Quelques semaines plus tard à peine, Audrey Cordon-Ragot remontait sur le vélo. Cette année, elle a remporté à nouveau le titre de championne de France de sa discipline, décrochant le précieux billet pour Paris 2024. Sa préparation pour l’évènement semblait optimale... jusqu’à la semaine dernière, où elle a été prise dans une chute qui a mis une quinzaine de coureuses à terre. « J’ai l’impression qu’un camion m’a roulé dessus », témoignait auprès du Télégramme celle qui n’en est plus à une frayeur près.
Déjà rétablie, elle est d’attaque et en pleine possession de ses moyens ce samedi. « Évidemment, je signe pour une médaille », espère-t-elle. On la lui souhaite.
On a testé nous-mêmes – L’ambiance volcanique du rugby à 7 au stade de France
Pour certains sports, les Jeux olympiques ont commencé avant même la cérémonie d’ouverture. C’est le cas du rugby à sept, qui a permis aux spectateurs et spectatrices présent·es au Stade de France le 25 juillet de vivre un premier moment incandescent. Tout particulièrement lors du quart de finale entre la France et l’Argentine, où l’équipe battue perdait toute chance de médaille.
La tension était palpable dans les tribunes : le public français avait visiblement décidé de conspuer les Argentins pour manifester son mécontentement – qui va bien au-delà du rugby – vis-à-vis des chants racistes et transphobes répétés à l’endroit de Kylian Mbappé et de l’équipe de France de football, diffusés dernièrement par des joueurs de foot et des supporters argentins sur les réseaux sociaux.

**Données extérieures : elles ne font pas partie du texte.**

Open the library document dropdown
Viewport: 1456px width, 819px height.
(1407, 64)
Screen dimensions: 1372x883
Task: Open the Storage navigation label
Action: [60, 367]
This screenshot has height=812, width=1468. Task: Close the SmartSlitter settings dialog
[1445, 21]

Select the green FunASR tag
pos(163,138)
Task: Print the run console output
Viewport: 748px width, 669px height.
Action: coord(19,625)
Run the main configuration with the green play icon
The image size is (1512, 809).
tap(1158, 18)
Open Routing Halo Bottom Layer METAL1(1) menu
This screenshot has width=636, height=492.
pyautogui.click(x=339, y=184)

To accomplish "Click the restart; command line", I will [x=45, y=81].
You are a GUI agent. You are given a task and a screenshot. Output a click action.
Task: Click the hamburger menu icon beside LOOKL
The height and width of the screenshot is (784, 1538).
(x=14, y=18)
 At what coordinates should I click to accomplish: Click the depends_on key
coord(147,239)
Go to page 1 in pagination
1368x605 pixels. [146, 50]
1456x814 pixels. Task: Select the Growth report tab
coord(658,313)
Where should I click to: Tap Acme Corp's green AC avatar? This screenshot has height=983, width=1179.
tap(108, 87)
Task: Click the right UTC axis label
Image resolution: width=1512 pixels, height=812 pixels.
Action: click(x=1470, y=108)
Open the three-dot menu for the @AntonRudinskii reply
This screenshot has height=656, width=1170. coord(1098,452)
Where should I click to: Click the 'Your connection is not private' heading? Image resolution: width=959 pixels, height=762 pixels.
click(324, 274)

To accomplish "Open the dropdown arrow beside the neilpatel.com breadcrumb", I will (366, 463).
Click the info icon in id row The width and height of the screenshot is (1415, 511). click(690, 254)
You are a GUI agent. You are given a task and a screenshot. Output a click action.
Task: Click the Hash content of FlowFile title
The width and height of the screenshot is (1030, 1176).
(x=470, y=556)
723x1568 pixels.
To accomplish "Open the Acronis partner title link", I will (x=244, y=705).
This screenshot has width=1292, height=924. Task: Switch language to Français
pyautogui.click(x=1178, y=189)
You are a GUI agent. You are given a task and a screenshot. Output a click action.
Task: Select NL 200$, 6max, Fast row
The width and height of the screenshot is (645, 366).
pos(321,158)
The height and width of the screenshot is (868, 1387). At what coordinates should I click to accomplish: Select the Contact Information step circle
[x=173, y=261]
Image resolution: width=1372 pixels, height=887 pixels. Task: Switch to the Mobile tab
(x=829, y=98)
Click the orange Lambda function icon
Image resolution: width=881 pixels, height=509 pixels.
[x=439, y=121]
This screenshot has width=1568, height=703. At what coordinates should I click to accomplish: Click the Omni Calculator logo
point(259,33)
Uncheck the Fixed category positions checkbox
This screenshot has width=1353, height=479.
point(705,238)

Aux sifflets à destination des joueurs argentins ont succédé des encouragements nourris plus que de mesure pour les joueurs français qui, transfigurés par le soutien de près de 70 000 spectateurs, ont remporté ce match dont ils n’étaient pourtant pas favoris. La foule a été conquise.
Et alors que la liesse de la victoire française retombait, un autre affrontement tout aussi incroyable a eu lieu quelques minutes plus tard. L’autre quart de finale voyait s’affronter les génies fidjiens, doubles champions olympiques en titre de la discipline, et les Irlandais qui, semblant pourtant inférieurs à leurs adversaires, ont réussi à les faire déjouer.
Au bout des arrêts de jeu, ce sont les Fidjiens qui ont fini par s’imposer. Et l’on a alors vu les acteurs des deux équipes, littéralement à bout de forces, s’effondrer à terre et mettre de longues minutes à regagner les vestiaires. On aurait voulu descendre sur le terrain pour les aider à se relever tant on avait mal pour eux. Pour les remercier du spectacle, aussi.